DIRECTIVE | Copy each of the following items word for word.

RECORDS TO USE |
** start **

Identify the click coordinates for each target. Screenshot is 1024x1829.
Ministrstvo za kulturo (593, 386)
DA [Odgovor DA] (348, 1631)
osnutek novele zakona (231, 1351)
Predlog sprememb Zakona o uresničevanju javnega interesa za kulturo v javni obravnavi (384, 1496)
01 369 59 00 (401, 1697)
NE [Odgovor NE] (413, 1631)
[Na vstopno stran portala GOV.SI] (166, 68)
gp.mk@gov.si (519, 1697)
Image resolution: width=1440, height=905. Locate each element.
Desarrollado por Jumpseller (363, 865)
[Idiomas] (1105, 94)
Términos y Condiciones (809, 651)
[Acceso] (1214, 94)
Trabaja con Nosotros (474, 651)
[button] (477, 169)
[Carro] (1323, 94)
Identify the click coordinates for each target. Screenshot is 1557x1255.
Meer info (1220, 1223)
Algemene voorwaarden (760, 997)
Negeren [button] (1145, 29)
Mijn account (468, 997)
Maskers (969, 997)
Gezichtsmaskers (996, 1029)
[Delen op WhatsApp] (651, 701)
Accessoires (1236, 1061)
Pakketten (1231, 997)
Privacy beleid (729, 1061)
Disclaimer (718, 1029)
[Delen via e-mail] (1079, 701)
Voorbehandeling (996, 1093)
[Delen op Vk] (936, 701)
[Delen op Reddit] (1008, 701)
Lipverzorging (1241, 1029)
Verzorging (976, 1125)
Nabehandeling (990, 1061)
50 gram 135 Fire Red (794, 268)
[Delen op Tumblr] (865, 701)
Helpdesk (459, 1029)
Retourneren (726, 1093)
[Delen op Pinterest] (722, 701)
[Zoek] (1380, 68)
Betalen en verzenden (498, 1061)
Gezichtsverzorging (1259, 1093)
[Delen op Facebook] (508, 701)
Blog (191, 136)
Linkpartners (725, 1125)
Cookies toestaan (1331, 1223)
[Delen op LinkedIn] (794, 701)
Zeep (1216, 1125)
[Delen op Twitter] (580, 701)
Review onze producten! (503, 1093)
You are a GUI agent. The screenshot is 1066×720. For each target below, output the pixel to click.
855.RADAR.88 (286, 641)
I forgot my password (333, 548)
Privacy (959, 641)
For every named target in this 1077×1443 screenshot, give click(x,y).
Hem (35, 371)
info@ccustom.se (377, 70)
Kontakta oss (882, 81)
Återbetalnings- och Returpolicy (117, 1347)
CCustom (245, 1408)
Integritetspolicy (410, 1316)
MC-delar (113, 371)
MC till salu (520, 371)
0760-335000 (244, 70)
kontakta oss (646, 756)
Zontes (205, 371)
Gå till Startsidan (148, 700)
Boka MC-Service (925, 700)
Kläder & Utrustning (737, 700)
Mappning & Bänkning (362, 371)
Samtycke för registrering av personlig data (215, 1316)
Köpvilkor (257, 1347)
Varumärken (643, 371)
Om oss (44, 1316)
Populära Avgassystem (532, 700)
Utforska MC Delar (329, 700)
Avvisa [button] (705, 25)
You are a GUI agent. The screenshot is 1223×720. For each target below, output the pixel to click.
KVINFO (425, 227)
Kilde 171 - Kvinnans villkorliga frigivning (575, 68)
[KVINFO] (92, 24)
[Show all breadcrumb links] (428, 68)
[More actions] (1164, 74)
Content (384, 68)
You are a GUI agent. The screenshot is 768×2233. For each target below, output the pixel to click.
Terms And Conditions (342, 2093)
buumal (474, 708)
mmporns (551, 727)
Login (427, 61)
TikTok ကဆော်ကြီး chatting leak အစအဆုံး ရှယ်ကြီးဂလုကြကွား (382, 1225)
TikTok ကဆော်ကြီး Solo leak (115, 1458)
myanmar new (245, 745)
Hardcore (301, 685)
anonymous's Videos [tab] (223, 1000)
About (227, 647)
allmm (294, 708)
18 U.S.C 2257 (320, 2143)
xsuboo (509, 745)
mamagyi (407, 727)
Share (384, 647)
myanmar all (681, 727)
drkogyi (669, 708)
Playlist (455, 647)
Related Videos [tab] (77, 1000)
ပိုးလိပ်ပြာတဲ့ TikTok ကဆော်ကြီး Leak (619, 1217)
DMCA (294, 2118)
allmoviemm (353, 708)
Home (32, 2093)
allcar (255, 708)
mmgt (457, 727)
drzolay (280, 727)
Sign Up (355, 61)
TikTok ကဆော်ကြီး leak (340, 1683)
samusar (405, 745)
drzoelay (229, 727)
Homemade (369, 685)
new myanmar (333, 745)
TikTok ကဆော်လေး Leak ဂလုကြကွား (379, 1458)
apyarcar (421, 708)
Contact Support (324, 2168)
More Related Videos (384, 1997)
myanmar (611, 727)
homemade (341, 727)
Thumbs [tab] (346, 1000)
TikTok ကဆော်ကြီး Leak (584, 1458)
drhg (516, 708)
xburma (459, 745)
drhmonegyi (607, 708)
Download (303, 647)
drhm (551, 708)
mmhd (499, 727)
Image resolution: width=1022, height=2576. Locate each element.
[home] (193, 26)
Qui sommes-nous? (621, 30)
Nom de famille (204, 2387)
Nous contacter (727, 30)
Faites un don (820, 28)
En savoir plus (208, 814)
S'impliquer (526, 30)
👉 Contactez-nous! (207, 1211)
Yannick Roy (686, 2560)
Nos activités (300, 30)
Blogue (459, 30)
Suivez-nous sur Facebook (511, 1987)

** end **

THE SOLUTION |
Identify the click coordinates for each target. Screenshot is 1024x1829.
Ministrstvo za kulturo (593, 386)
DA [Odgovor DA] (348, 1631)
osnutek novele zakona (231, 1351)
Predlog sprememb Zakona o uresničevanju javnega interesa za kulturo v javni obravnavi (384, 1496)
01 369 59 00 (401, 1697)
NE [Odgovor NE] (413, 1631)
[Na vstopno stran portala GOV.SI] (166, 68)
gp.mk@gov.si (519, 1697)
Image resolution: width=1440, height=905. Locate each element.
Desarrollado por Jumpseller (363, 865)
[Idiomas] (1105, 94)
Términos y Condiciones (809, 651)
[Acceso] (1214, 94)
Trabaja con Nosotros (474, 651)
[button] (477, 169)
[Carro] (1323, 94)
Identify the click coordinates for each target. Screenshot is 1557x1255.
Meer info (1220, 1223)
Algemene voorwaarden (760, 997)
Negeren [button] (1145, 29)
Mijn account (468, 997)
Maskers (969, 997)
Gezichtsmaskers (996, 1029)
[Delen op WhatsApp] (651, 701)
Accessoires (1236, 1061)
Pakketten (1231, 997)
Privacy beleid (729, 1061)
Disclaimer (718, 1029)
[Delen via e-mail] (1079, 701)
Voorbehandeling (996, 1093)
[Delen op Vk] (936, 701)
[Delen op Reddit] (1008, 701)
Lipverzorging (1241, 1029)
Verzorging (976, 1125)
Nabehandeling (990, 1061)
50 gram 135 Fire Red (794, 268)
[Delen op Tumblr] (865, 701)
Helpdesk (459, 1029)
Retourneren (726, 1093)
[Delen op Pinterest] (722, 701)
[Zoek] (1380, 68)
Betalen en verzenden (498, 1061)
Gezichtsverzorging (1259, 1093)
[Delen op Facebook] (508, 701)
Blog (191, 136)
Linkpartners (725, 1125)
Cookies toestaan (1331, 1223)
[Delen op LinkedIn] (794, 701)
Zeep (1216, 1125)
[Delen op Twitter] (580, 701)
Review onze producten! (503, 1093)
You are a GUI agent. The screenshot is 1066×720. For each target below, output the pixel to click.
855.RADAR.88 (286, 641)
I forgot my password (333, 548)
Privacy (959, 641)
For every named target in this 1077×1443 screenshot, give click(x,y).
Hem (35, 371)
info@ccustom.se (377, 70)
Kontakta oss (882, 81)
Återbetalnings- och Returpolicy (117, 1347)
CCustom (245, 1408)
Integritetspolicy (410, 1316)
MC-delar (113, 371)
MC till salu (520, 371)
0760-335000 (244, 70)
kontakta oss (646, 756)
Zontes (205, 371)
Gå till Startsidan (148, 700)
Boka MC-Service (925, 700)
Kläder & Utrustning (737, 700)
Mappning & Bänkning (362, 371)
Samtycke för registrering av personlig data (215, 1316)
Köpvilkor (257, 1347)
Varumärken (643, 371)
Om oss (44, 1316)
Populära Avgassystem (532, 700)
Utforska MC Delar (329, 700)
Avvisa [button] (705, 25)
You are a GUI agent. The screenshot is 1223×720. For each target below, output the pixel to click.
KVINFO (425, 227)
Kilde 171 - Kvinnans villkorliga frigivning (575, 68)
[KVINFO] (92, 24)
[Show all breadcrumb links] (428, 68)
[More actions] (1164, 74)
Content (384, 68)
You are a GUI agent. The screenshot is 768×2233. For each target below, output the pixel to click.
Terms And Conditions (342, 2093)
buumal (474, 708)
mmporns (551, 727)
Login (427, 61)
TikTok ကဆော်ကြီး chatting leak အစအဆုံး ရှယ်ကြီးဂလုကြကွား (382, 1225)
TikTok ကဆော်ကြီး Solo leak (115, 1458)
myanmar new (245, 745)
Hardcore (301, 685)
anonymous's Videos [tab] (223, 1000)
About (227, 647)
allmm (294, 708)
18 U.S.C 2257 (320, 2143)
xsuboo (509, 745)
mamagyi (407, 727)
Share (384, 647)
myanmar all (681, 727)
drkogyi (669, 708)
Playlist (455, 647)
Related Videos [tab] (77, 1000)
ပိုးလိပ်ပြာတဲ့ TikTok ကဆော်ကြီး Leak (619, 1217)
DMCA (294, 2118)
allmoviemm (353, 708)
Home (32, 2093)
allcar (255, 708)
mmgt (457, 727)
drzolay (280, 727)
Sign Up (355, 61)
TikTok ကဆော်ကြီး leak (340, 1683)
samusar (405, 745)
drzoelay (229, 727)
Homemade (369, 685)
new myanmar (333, 745)
TikTok ကဆော်လေး Leak ဂလုကြကွား (379, 1458)
apyarcar (421, 708)
Contact Support (324, 2168)
More Related Videos (384, 1997)
myanmar (611, 727)
homemade (341, 727)
Thumbs [tab] (346, 1000)
TikTok ကဆော်ကြီး Leak (584, 1458)
drhg (516, 708)
xburma (459, 745)
drhmonegyi (607, 708)
Download (303, 647)
drhm (551, 708)
mmhd (499, 727)
Image resolution: width=1022, height=2576. Locate each element.
[home] (193, 26)
Qui sommes-nous? (621, 30)
Nom de famille (204, 2387)
Nous contacter (727, 30)
Faites un don (820, 28)
En savoir plus (208, 814)
S'impliquer (526, 30)
👉 Contactez-nous! (207, 1211)
Yannick Roy (686, 2560)
Nos activités (300, 30)
Blogue (459, 30)
Suivez-nous sur Facebook (511, 1987)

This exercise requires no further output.